Corruption in public and personal life tradiationally has defied measurement. It is somewhat irksome when Western consultancy companies come out with corruption barometers and indices that purport to show how the Danes (rank 1 in 2007) are the least corrupt and the Somalis (rank 179) the most (Wikipedia entry here). I have always wanted to write a bit about some of the fallacies behind this corruption league table exercise that at best is just another list serving as fodder for lazy op-ed columnists and at worst engenders negative stereotyping of the peoples of a nation (the war torn, poor nations happen to be at the bottom). Fortunately, I did not have to spend time and write that screed because Matthew Engel, a columnist at the Financial Times has written a great opinion here.
A number of thoughts come to mind looking at this index. The first is that it is obviously spurious, because it purports to measure the immeasurable. The second thought is that the compilers are perfectly aware of this, but also aware that dim-witted columnists like this one are far more likely to take notice of a league table than a learned treatise.
The real corruption of the west, though, is incapable of being measured because it lies within each of us. Any half-decent corporation – any half-decent employee – wrestles with this. There is no clear red line that separates straight from bent. It is especially difficult in what you might call the liberal professions. Will a doctor be influenced in his clinical judgment because one drug company has sucked up to him and a rival hasn’t? And it gets even harder in those jobs where the frontier between work and leisure is necessarily vague – a politician, for example, or a newspaper columnist.
For both, socialising is part of the job: you have to meet people. Do I write more kindly about someone who is nice to me than about someone who’s horrid? Of course I do, if only subconsciously. Will my judgment be affected if they offer me a drink? Or dinner? Or a wad of cash? It gets easy to know what’s wrong – it’s not always easy to know what’s right.
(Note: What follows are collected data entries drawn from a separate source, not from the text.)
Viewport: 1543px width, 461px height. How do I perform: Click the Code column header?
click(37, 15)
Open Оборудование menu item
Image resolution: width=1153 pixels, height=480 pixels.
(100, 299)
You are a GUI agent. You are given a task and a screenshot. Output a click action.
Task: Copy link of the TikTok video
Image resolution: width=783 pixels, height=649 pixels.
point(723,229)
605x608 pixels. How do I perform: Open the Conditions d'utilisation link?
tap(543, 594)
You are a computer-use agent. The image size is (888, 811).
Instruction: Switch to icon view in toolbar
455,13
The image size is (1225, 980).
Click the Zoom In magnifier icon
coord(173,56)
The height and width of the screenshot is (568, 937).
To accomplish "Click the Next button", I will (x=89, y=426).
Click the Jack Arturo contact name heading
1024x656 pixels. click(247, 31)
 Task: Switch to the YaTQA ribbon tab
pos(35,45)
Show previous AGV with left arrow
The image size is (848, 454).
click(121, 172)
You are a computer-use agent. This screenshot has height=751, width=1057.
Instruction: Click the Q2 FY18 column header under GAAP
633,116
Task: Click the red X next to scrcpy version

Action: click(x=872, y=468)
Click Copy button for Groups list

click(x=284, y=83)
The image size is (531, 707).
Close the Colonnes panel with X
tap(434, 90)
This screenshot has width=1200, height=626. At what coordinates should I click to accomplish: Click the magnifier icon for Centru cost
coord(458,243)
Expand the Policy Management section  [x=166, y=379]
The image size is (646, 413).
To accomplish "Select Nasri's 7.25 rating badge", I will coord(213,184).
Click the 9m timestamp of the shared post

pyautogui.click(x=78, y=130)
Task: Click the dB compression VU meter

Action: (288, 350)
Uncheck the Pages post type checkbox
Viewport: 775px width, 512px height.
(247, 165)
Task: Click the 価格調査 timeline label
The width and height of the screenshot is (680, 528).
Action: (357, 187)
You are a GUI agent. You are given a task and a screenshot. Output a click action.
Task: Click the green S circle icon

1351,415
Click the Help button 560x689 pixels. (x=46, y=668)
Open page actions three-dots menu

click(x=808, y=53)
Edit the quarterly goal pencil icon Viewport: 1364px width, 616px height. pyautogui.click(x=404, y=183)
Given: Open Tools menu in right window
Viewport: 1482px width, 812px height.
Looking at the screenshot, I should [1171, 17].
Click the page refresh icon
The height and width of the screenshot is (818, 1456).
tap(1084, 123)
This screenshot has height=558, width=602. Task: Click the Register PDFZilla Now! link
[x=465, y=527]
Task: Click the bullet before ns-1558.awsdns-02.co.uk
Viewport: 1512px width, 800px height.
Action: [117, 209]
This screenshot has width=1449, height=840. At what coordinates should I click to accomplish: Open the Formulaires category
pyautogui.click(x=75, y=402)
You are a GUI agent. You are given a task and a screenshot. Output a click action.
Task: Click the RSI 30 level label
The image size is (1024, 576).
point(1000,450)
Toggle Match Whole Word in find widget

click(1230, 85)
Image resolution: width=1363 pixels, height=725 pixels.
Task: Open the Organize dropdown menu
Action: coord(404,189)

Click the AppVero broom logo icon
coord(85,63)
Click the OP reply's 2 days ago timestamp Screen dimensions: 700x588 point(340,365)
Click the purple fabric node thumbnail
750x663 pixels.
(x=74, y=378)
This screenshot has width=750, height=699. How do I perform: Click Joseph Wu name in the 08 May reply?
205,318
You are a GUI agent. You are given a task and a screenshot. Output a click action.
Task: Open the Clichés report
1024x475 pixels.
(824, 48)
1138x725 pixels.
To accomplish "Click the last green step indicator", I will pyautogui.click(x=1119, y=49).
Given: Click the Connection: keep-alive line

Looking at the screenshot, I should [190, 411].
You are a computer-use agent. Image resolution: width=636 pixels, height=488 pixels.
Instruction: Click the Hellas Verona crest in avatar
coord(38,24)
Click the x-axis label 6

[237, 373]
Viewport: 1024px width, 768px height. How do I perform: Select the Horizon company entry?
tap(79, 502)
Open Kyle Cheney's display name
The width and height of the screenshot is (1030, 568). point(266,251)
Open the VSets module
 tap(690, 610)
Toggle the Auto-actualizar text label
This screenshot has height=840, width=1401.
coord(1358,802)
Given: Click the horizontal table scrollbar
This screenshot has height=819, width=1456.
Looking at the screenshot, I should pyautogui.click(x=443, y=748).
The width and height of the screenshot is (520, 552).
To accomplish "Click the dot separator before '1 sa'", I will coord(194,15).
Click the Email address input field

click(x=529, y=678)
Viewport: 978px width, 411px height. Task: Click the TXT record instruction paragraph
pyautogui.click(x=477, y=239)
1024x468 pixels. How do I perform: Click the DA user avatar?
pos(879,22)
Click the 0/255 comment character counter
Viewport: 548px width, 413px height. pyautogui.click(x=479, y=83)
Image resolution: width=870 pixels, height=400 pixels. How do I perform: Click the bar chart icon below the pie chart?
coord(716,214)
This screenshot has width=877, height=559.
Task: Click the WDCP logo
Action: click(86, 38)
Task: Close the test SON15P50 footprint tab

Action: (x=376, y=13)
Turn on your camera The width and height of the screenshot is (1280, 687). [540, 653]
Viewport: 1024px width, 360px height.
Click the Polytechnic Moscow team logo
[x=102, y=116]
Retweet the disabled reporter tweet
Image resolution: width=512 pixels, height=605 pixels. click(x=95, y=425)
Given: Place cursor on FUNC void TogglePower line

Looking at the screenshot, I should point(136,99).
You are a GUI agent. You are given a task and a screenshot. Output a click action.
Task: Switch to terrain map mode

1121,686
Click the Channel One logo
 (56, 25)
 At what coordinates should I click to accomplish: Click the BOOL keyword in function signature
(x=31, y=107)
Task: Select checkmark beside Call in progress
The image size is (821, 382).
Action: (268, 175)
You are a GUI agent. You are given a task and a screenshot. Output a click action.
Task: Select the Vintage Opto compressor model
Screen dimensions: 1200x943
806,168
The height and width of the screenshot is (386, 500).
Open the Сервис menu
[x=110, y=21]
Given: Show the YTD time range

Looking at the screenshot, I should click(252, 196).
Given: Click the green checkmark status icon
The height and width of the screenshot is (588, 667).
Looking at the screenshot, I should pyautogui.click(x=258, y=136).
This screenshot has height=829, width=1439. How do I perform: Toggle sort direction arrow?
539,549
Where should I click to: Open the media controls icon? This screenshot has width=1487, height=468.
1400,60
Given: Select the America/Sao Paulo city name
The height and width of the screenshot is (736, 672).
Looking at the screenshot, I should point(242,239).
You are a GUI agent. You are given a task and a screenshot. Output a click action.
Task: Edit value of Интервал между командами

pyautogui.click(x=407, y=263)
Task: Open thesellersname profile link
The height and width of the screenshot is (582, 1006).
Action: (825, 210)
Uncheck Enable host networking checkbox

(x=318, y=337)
I was reminded of advice that I got from bosses at a company I worked at a while back. I would trot out and present to them a fact filled PowerPoint document with Eureka! written on my face and expecting congratulatory whoops in short order; and here is what they would say: "Well, you know, as much as there are facts in this document, it is worthless in and of itself unless you have socialized it, lobbied for its cause and managed to steer the clients judgments appropriately".
I got tired of working there, but then, that is another story.